Regret


Regrets

Regrets (Photo credit: chris.chabot)

There is hope for all who believe Jesus is the Christ of God.   This hope we own varies from one man to another.  Though the Lord would have us all own proper and full hope in our faith, it goes without saying that each of us is limited in our hope by the faith we employ.

There was a man who found himself a hindrance to everyone he touched.  No matter how he tried, he found himself full of trouble for everyone.  And the longer he lived the worse it seemed to become.

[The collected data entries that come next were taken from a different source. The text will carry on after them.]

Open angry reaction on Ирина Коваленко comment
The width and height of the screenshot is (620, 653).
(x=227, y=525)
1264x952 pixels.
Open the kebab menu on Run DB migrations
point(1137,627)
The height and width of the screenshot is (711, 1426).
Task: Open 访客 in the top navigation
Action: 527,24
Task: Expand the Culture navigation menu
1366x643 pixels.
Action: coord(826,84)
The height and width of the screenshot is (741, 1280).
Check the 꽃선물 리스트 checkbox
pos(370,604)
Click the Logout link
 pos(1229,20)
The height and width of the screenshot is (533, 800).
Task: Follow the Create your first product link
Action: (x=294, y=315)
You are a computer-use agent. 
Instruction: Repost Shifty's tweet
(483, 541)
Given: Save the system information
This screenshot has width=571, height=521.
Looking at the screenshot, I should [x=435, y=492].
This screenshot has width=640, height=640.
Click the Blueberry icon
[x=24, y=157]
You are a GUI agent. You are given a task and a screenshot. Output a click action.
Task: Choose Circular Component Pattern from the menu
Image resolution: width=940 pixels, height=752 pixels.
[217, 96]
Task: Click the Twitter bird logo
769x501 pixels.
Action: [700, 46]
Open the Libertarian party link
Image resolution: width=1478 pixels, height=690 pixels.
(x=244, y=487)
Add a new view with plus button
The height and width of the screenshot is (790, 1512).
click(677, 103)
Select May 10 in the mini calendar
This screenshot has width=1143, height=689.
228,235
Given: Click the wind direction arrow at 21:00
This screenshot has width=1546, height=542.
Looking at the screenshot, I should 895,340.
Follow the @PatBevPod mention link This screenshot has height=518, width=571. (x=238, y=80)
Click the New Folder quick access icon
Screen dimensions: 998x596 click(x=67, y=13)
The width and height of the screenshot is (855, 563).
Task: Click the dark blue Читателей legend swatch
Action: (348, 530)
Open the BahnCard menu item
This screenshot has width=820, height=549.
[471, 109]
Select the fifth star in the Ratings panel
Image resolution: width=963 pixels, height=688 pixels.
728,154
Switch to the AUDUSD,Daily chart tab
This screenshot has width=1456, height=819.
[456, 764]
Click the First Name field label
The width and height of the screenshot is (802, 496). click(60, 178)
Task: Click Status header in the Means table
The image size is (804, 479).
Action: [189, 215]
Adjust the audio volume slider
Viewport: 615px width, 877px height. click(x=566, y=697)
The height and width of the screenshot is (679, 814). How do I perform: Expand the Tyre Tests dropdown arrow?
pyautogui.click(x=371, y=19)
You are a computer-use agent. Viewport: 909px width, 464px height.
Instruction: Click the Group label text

Now, there came a day when he had done damage to one soul too many.  The desire to become helpful was replaced by a simple desire to die.  “What good am I accomplishing?”  He said to himself.  “My faith is my life.  But my hope is becoming nothing.  If I cannot do good for my fellow man, what makes me think I will be received in eternity?”  With this in mind the man contrived a solution.  He thought to himself: “Sin is death.  I am not worthy of life.  So I will turn to sin so that I will kill myself.  Worthless is what worthless does.”

While in some respects this is a rather noble idea, but it did not bear the fruit he had hoped.  One day, while the sin was a distance from his mind, the Lord spoke to him.  “You will be completely forgotten.”  The meaning of this was not lost in the man’s mind.  For every word of the Lord brings with it an image of meaning.

At the gathering of God’s people on the day of judgment, this man would be gathered with the rejected.  And those rejected will be completely forgotten.  The man had thought that the Lord would recognize his sacrifice of himself.  He had in mind that the Lord would balance the scales the man could not.  The man understood the message and stopped the path he was on.  He turned toward the Lord again with a renewed effort.

On another day, after the man had turned from the sin of destruction to accept his place according to his ability, the Lord spoke again.  “You sacrifice for the sake of death.  I have sacrificed for the sake of life.  It is enough that you hope in Me.”

Many, so very many, are doing the same thing today.  They hold regret for the things they have done.  They drink themselves to death.  They do drugs until they perish from over dose.  They waste away their lives through self-debasement of every form, hoping that their self-hatred will be noticed by the Lord.  How are any of them any different from the man in this story?

Any sacrifice we make that has to do with the destruction of our lives is a sacrifice toward death.  But the Lord has already sacrificed what is Good.  He has sacrificed toward life.  Let us gather our strength, whatever is left, and turn to look at what He has done.  What have we accomplished if we are, in the end, gathered with the rejected?  We will end up rejected from man and rejected from God.  How pathetic is the end of such men?

He sees what we are and what we are able to do.  Rest in His perfect understanding and strive to trust.  There is no other release from the regret we all hold.  And let us ponder this saying:  “Regret is not in the family of repentance.  It is of a different family.  Repentance belongs to the children of the Lord.  Regret belongs to the children of this world.